While living abroad, Ford also made sketches of the various locations she saw on her travels. She sent these sketches back to Canada, and one was included in an issue of Canadian Magazine in 1896.

=== Muralist ===
Ford's work in house decoration included furniture, screens, and murals, but few examples of this work remain. Ford was interested in murals as early as 1895, when she spoke about the subject during a lecture in Toronto. Ford was one of the few female Canadian artists at the time to receive commercial commissions to create murals. She was commissioned to create murals in the private homes of wealthy patrons such as Charles Porteous, James Mavor and in public institutions such as Saint John's Convalescent Hospital in Toronto, where she was commissioned to create her mural "Mother and Child." She was a member of the Canadian Mural Decorator's Society, and in 1898 collaborated on an unsuccessful project to decorate Toronto's Union Station with a mural of Canadian railway builders at work.

=== Jeweller ===
Between 1908 and 1912, Ford began to work as a jewellery designer and metal smith. Ford likely received instruction on jewellery making from the Arts and Crafts Movement during her time spent in England. Ford began working with silver, but eventually progressed towards incorporating gold within her pieces. Like many jewellery makers associated with the Arts and Crafts Movement, Ford integrated semi-precious stones, such as cabochons, turquoise, mother of pearl, baroque pearls, and river pearls. Her work was featured in a 2001 exhibition at the Art Gallery of Hamilton. Some of her jewellery was included in the exhibition Artists, Architects & Artisans: Canadian Art 1890-1918 at the National Gallery of Canada in Ottawa, Ontario in 2013.

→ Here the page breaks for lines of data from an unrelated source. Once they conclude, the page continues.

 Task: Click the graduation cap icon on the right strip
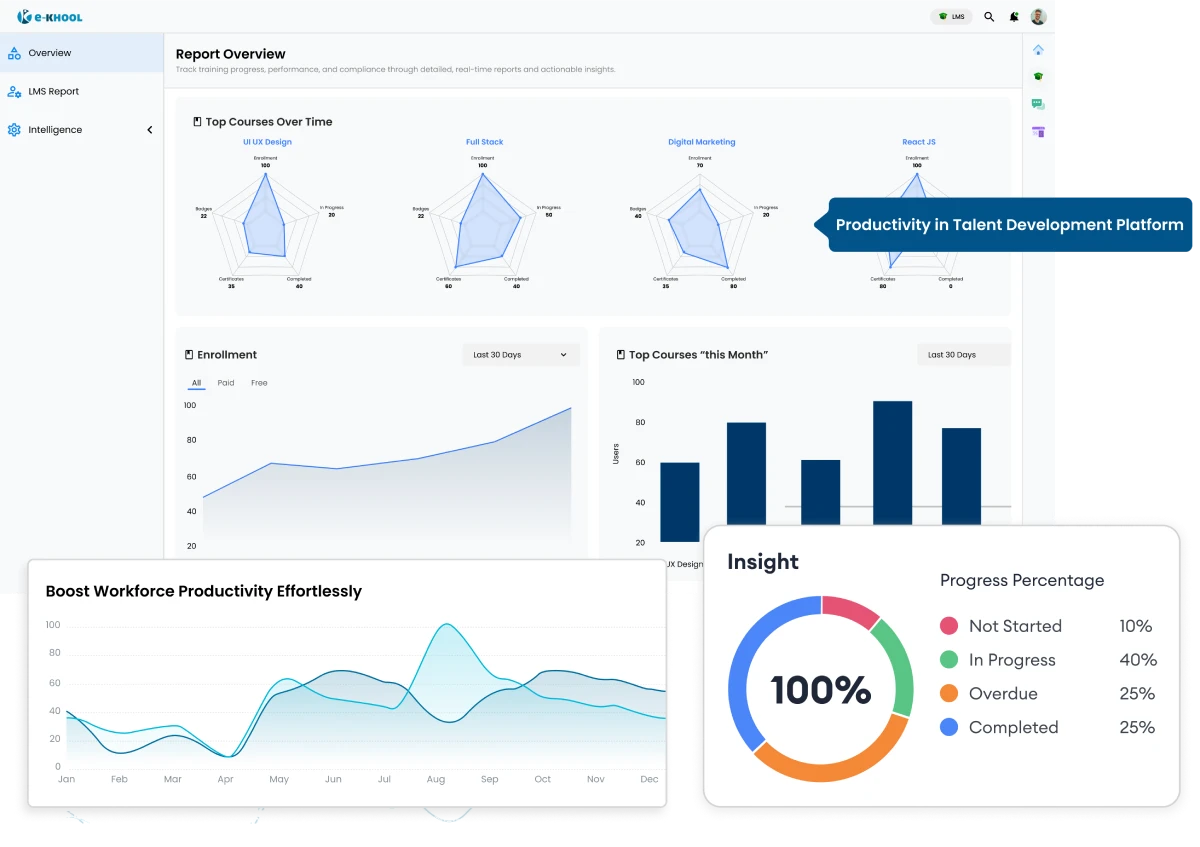click(x=1038, y=76)
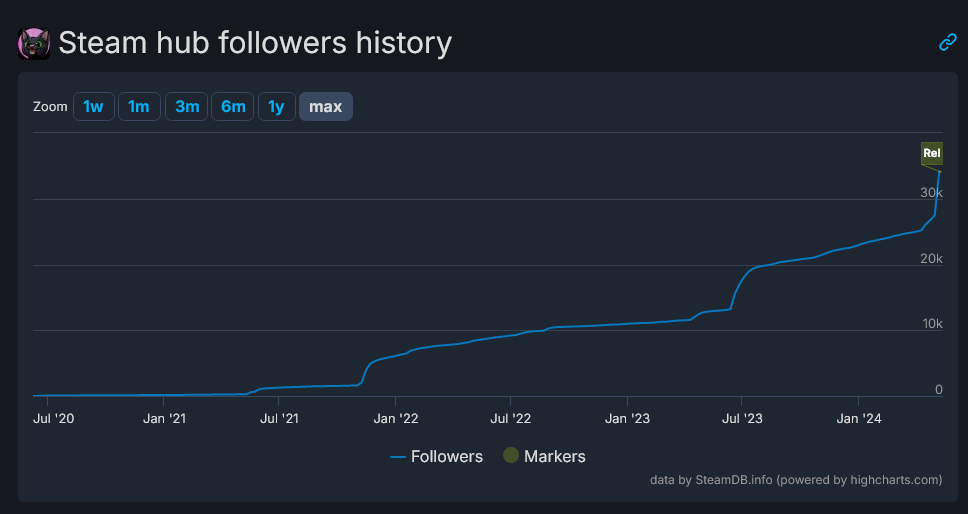Click the 10k y-axis label

(x=931, y=324)
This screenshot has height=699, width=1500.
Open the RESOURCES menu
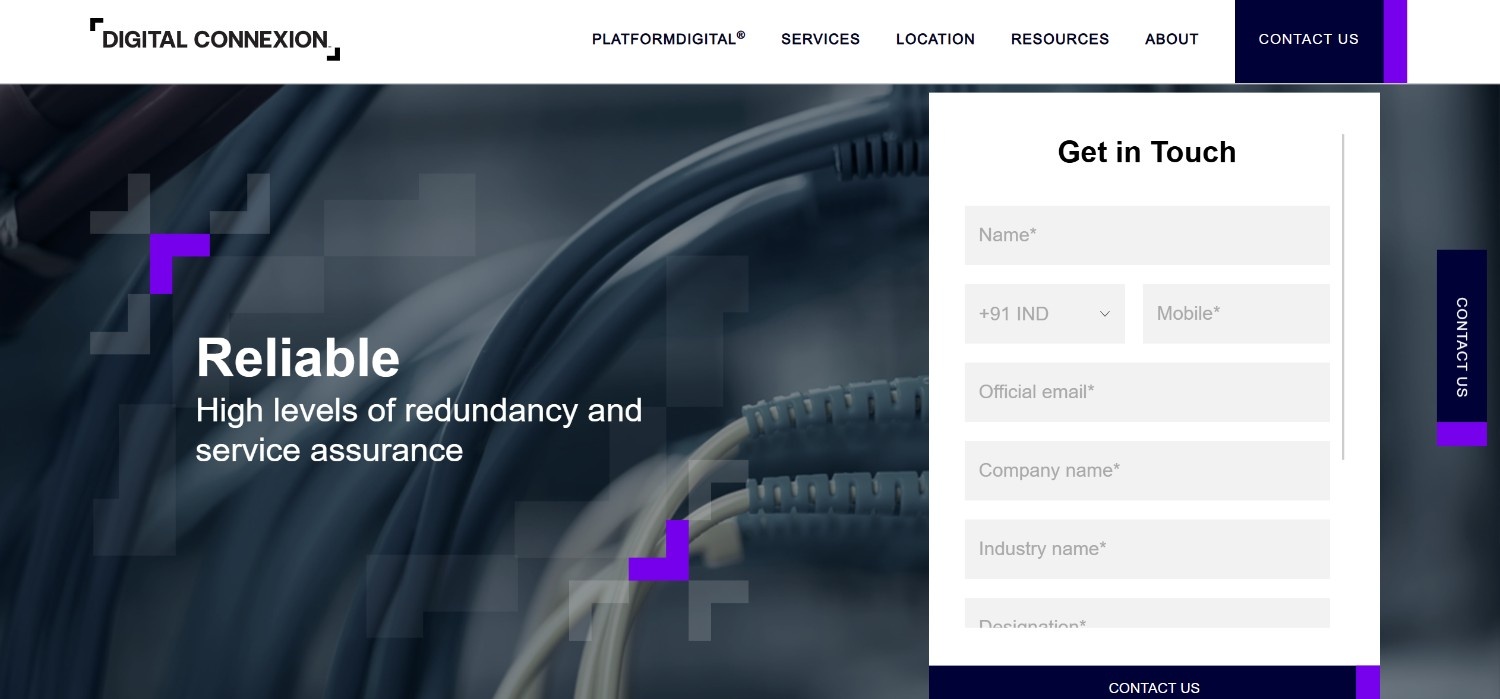tap(1060, 39)
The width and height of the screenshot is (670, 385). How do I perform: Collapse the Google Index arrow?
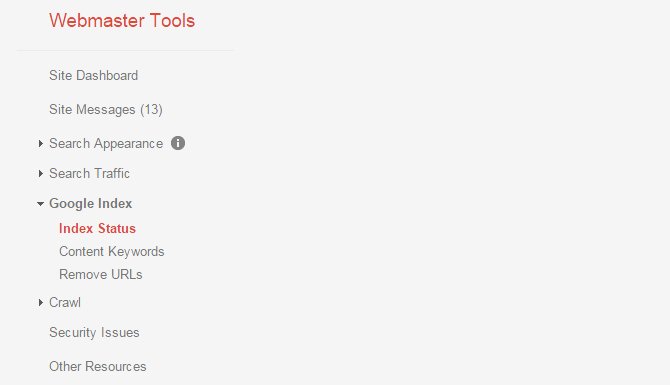[x=40, y=204]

== Social and academic presence ==
In the late 1890s, Ford delivered several lectures based on her studies in Italy. These lectures were well-attended, necessitating on one occasion the relocation to a larger room in order to seat all those attending. Ford’s lectures were based on her studies of early Renaissance art and artists, a subject on which she was considered an authority. Ford delivered her first lecture on Giotto and his followers to the Ontario Society of Artists on March 19, 1895. During this lecture, Ford was described as a "competent lecturer" who engaged the audience with interesting discussions. Ford referred to other academics in her lectures, including art historian John Ruskin, but also discussed her own research.

Ford also is quoted above the state of Canadian art in publications, such as J. Russell Harper's Painting in Canada: A History. In this publication, Ford is said to have stated that she did not believe the depiction of Canadian scenes was essential for the creation of or participation in the Canadian school of art.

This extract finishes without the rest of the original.